Except the tech companies are among the politicians' biggest "donors".

[–] partial_accumen@lemmy.world 11 points 7 hours ago (1 children)

Except the tech companies are among the politicians’ biggest “donors”.

Public cloud computing companies that want to host government IT workloads still have to be Fedramp compliant. Doesn't matter how much their donors pay, if they aren't Fedramp compliant they can't bid for the work.

[–] AustralianSimon@lemmy.world 1 points 15 minutes ago

Yeah but donations can help make procurement tenders slightly in favour of donors. Or get inside scoop so they have time to be ready.

[–] Chronographs@lemmy.zip 6 points 9 hours ago (2 children)

This is nice and all but any solution requires a government captured by capital to work against capital feels as likely to work as thoughts and prayers.

[–] ArchRecord@lemm.ee 27 points 8 hours ago

Better than completely allowing capital to do whatever it wants without even attempting to push back.

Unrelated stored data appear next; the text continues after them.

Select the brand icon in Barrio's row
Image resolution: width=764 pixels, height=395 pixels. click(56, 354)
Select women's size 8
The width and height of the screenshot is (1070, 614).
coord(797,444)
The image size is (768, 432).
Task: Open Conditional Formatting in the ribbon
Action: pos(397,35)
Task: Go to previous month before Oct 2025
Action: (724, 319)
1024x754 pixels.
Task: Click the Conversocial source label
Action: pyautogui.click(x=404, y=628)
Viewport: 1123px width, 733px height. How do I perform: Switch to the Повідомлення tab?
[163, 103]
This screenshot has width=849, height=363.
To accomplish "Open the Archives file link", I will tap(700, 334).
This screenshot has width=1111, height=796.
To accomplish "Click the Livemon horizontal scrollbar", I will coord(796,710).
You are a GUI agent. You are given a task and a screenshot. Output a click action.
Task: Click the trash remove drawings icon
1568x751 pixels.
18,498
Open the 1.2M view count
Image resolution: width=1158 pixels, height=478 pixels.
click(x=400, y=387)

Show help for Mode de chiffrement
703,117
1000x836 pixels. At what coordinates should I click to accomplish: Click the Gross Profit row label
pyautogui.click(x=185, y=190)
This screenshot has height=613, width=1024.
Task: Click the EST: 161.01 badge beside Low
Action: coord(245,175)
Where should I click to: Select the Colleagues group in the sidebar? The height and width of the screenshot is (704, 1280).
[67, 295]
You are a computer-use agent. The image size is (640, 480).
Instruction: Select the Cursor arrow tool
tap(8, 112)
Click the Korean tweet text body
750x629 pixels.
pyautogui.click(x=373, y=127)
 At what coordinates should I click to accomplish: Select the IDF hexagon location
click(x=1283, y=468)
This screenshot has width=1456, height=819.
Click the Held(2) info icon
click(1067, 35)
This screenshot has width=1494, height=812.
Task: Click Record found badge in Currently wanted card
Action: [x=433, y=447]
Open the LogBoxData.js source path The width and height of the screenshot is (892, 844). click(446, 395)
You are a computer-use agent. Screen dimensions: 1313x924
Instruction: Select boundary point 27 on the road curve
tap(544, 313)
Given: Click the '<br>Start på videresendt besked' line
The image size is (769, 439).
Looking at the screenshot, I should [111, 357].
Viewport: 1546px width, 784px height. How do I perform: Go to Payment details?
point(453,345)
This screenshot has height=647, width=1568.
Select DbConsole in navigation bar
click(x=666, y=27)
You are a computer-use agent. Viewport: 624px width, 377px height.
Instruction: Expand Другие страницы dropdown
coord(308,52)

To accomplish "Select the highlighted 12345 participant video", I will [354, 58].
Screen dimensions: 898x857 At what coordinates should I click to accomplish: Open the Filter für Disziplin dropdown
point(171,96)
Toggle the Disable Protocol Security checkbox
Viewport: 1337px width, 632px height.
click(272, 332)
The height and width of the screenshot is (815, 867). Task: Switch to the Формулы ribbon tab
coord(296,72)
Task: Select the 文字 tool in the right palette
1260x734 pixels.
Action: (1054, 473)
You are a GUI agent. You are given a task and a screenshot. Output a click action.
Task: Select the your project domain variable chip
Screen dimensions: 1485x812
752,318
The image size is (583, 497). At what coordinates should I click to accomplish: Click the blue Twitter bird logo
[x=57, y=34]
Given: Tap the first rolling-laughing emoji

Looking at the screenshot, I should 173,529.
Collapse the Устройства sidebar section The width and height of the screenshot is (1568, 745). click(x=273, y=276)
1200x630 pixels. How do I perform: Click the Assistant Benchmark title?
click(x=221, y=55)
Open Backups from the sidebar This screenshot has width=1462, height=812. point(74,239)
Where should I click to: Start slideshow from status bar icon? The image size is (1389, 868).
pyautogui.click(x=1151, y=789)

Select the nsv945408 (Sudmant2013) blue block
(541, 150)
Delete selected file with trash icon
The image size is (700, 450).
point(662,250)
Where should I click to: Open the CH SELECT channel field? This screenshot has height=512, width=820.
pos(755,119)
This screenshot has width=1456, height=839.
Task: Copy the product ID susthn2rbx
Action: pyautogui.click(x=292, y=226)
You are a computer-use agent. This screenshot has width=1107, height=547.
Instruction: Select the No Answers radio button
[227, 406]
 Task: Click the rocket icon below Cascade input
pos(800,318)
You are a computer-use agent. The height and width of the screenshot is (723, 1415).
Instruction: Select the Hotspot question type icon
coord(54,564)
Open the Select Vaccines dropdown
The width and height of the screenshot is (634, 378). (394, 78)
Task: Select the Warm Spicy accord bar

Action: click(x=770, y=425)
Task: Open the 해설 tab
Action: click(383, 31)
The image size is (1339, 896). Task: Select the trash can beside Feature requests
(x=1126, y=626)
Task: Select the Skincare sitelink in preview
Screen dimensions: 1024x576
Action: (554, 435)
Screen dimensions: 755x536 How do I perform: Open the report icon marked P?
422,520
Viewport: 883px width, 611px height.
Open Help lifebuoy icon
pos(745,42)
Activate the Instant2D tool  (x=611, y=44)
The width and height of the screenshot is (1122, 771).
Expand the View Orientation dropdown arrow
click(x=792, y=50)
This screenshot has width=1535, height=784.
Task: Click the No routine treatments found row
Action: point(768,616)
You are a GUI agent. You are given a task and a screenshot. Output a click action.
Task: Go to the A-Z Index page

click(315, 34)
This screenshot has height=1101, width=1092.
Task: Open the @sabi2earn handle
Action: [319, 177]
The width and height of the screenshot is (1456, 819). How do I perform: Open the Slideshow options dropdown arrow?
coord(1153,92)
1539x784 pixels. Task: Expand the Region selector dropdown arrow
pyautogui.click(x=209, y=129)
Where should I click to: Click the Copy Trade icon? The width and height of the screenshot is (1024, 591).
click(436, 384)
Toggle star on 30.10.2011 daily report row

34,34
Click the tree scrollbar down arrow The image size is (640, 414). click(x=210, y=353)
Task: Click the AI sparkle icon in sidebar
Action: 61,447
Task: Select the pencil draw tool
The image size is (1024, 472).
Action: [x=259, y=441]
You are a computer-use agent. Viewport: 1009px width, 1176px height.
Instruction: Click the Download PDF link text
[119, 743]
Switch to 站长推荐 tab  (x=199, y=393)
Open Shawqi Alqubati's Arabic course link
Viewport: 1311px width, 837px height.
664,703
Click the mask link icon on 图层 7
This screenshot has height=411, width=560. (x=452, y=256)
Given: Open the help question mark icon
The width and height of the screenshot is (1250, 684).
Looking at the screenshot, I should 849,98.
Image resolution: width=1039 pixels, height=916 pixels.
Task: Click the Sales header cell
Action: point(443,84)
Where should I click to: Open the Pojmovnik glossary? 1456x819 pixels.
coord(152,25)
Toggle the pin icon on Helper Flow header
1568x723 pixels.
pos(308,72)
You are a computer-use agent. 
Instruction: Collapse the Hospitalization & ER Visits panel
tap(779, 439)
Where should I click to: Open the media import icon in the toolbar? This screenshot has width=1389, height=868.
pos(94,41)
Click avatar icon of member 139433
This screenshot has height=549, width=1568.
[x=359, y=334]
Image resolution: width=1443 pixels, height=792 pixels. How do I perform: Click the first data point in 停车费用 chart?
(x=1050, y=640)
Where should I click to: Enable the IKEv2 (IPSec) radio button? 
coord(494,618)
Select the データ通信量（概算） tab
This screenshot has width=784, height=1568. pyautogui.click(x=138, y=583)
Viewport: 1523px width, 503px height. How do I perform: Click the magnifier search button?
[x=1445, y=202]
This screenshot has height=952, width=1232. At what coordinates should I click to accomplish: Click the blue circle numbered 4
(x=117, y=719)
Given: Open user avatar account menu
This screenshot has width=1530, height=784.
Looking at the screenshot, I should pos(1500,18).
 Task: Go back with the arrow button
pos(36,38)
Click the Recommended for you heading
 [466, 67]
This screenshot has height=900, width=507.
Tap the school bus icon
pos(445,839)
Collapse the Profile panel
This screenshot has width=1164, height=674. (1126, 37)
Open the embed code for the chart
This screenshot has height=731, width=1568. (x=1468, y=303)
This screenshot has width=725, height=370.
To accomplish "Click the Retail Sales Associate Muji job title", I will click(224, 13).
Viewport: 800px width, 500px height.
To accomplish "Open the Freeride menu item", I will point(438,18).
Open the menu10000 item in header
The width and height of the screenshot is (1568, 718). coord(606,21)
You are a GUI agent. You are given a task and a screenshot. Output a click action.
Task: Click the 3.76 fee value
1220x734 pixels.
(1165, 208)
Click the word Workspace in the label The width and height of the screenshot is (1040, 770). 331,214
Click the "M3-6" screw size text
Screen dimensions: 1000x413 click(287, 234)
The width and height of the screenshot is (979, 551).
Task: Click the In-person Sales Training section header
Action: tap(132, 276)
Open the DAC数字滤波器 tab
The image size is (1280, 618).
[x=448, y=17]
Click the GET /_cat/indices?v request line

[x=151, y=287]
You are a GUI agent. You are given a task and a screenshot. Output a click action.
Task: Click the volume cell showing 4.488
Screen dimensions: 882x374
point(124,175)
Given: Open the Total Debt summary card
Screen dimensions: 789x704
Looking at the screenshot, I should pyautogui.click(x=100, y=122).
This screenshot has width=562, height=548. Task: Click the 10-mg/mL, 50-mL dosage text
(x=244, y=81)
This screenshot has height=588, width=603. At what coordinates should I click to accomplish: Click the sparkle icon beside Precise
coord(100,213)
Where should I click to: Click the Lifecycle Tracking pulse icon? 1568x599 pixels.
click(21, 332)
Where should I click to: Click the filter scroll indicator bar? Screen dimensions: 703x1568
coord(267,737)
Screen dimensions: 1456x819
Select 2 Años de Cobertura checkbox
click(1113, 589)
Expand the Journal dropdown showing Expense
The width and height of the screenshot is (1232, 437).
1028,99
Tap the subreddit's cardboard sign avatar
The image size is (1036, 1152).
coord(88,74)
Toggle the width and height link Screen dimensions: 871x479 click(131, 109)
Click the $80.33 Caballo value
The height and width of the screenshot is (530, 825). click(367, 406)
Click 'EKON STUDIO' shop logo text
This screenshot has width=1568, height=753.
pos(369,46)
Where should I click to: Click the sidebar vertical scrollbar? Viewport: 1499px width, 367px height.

[–] avidamoeba@lemmy.ca 10 points 7 hours ago

Yup. All of these "solutions" that sound original are known. The reason we don't apply them isn't because we don't know how to solve these issues, it's because capital has pulled the handbrake. This is the problem we have to solve. All the other problems fall downstream and will magically start getting solved if we can release the handbrake. If we're not talking about how to reduce regulatory capture, we're not taking about real solutions.

[–] wizardbeard@lemmy.dbzer0.com -4 points 5 hours ago (4 children)

Friendly reminder: Dotorow's wife is a director of a Disney subsidiary highly likely to be involved with DRM.

Ms Taylor is now the Director, StudioLab at The Walt Disney Studios. In that role she is responsible for ensuring that Disney continues to invest in the intersection between online tech and content distribution.

[–] sunbeam60@lemmy.one 3 points 40 minutes ago

Is he, or has he ever been, a communist or associated with communists! We demand an answer!

[–] TheGrandNagus@lemmy.world 2 points 1 hour ago

Her running MakieLab (which might indeed utilise DRM, idk) doesn't invalidate her husband's point.

[–] knova@infosec.pub 27 points 5 hours ago (1 children)

Does that invalidate his point regarding enshittification?

I think it might matter if Cory came out and said, I am starting an org with the resources to fix it. But I don’t see how this tidbit is relevant for a guy who coined the term about what’s happening here and has been beating the drum about the problem.

[–] kautau@lemmy.world 10 points 4 hours ago

Yeah this feels like a “no true Scot” fallacy to me, where anything he says should be invalid because of his wife’s position, which is false

[–] dtrain@lemmy.world 1 points 4 hours ago

See Kelly Ann Conway and George Conway.